Saan mengatakan kebohongan Amriana membuat opini masyarakat menjadi negatif ke Satpol PP. Sehingga Amriana, terang Saan, harus dihukum.
“(Amriana) harus diproses juga secara hukum dia menyebarkan kebohongan yang sudah merugikan orang,” jelas Saan.
“Kalau (aksi) mukul tetap harus diproses. Tetapi kalau ngaku hamil kan itu lain lagi,” sambungnya.
Buka halaman selanjutnya
Kebohongan Hamil 9 Bulan
Amriana disebut menolak kehamilannya dibuktikan secara medis. Dia menegaskan kehamilannya hanya bisa dibuktikan melalui pemeriksaan tukang urut. Dia juga menyebut bukti dirinya hamil dapat dilihat di postingan akun Facebook miliknya.
Amriana lalu menyebut kehamilan yang dialaminya memang agak aneh. “Kadang ini (perut) besar, sebentar agak kempes, sebentar besar, sebentar kempis,” tuturnya.

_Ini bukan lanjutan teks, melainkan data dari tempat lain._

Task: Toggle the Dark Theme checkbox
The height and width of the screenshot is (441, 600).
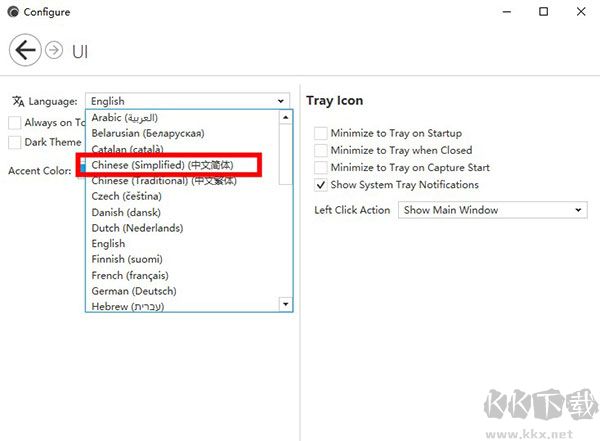Action: [x=15, y=143]
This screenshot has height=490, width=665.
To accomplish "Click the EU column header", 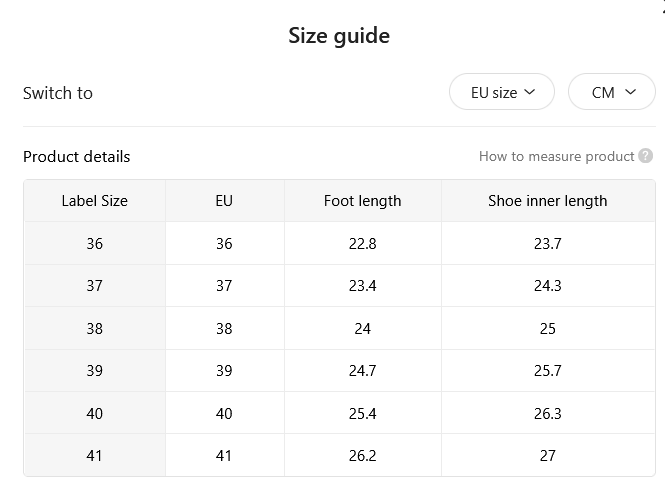I will [x=224, y=201].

Namun Amriana mengeluarkan pernyataan yang membingungkan saat ditanya di mana dia memeriksakan kehamilannya. Dia sempat menyebut memeriksa di dokter, tapi dengan bingung dia kembali mengatakan bukan di dokter.
“Tidak, tidak, dokter, di itu, apa namanya. Tidak, tidak pernah kusuruh dokter pegang (periksa). Itu apa namanya itu he, itu terakhir di dokter, di tukang urut eh,” jawab Amriana saat ditanya dimana memeriksakan kehamilannya.

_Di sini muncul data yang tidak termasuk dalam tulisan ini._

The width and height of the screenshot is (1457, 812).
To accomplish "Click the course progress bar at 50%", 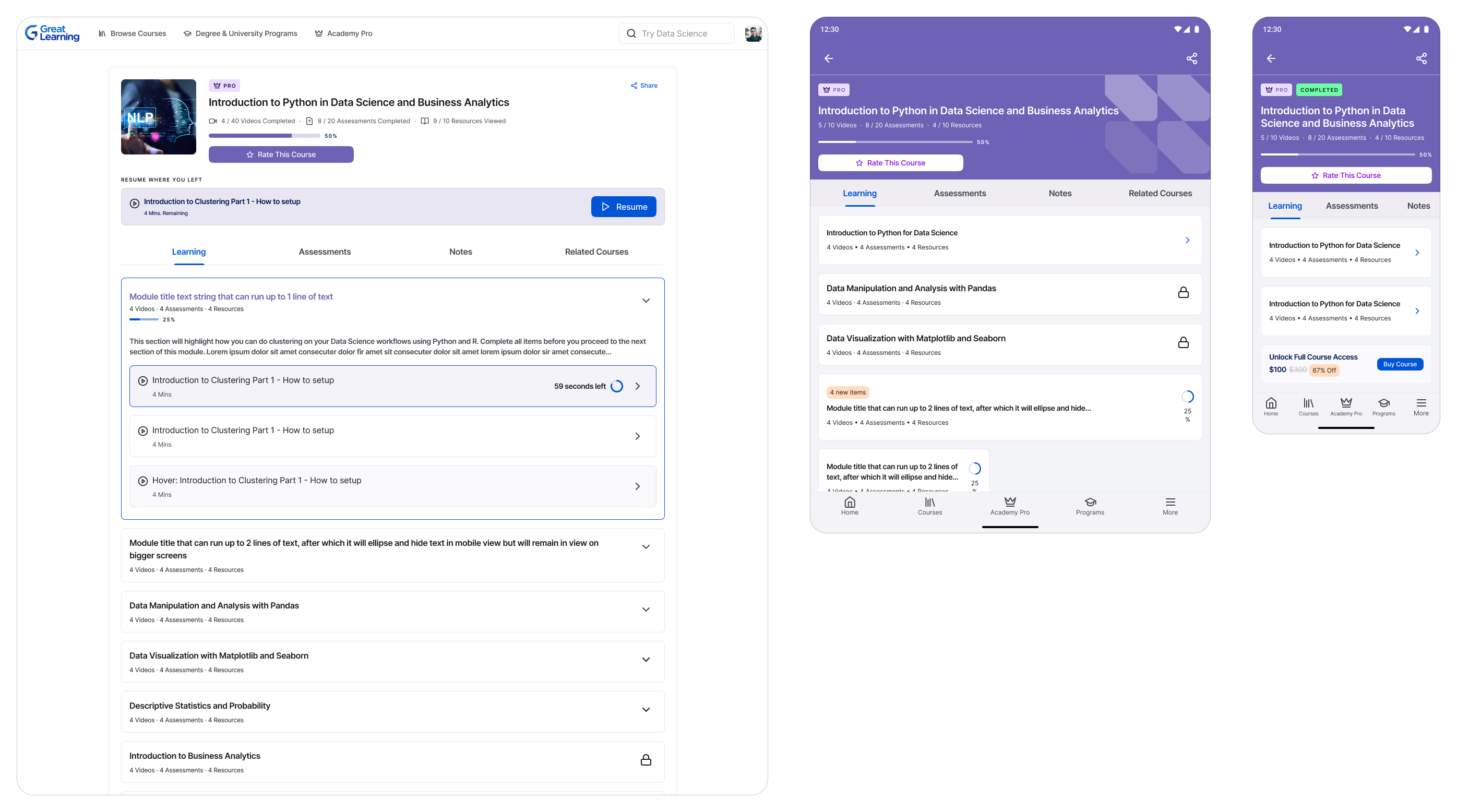I will pos(264,136).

Dari pernyataannya itu, Amriana lalu diminta mempertegas di mana dia memeriksakan kehamilan. Pengakuan mengejutkan kembali dilontarkan bahwa kehamilannya tidak bisa dibuktikan dengan logika.
“Tidak, masalahnya kan ini pengobatan saya sendiri, memang tidak bisa dijangkau dengan pikiran logika,” tegasnya.
Polres Gowa melalui Satreskrim kini tengah menindaklanjuti laporan Brigade Muslim Indonesia (BMI) soal Ivan dan Amriana yang dituding berbohong.
“Pengaduan tentang berita bohong. Jadi ini kan kita baru terima laporan. Nanti kita lihat tindak lanjut Reskrim (Reserse Kriminal) bagaimana,” ujar Kasubag Humas Polres AKP Mangatas Tambunan saat dimintai konfirmasi detikcom, Jumat (23/7).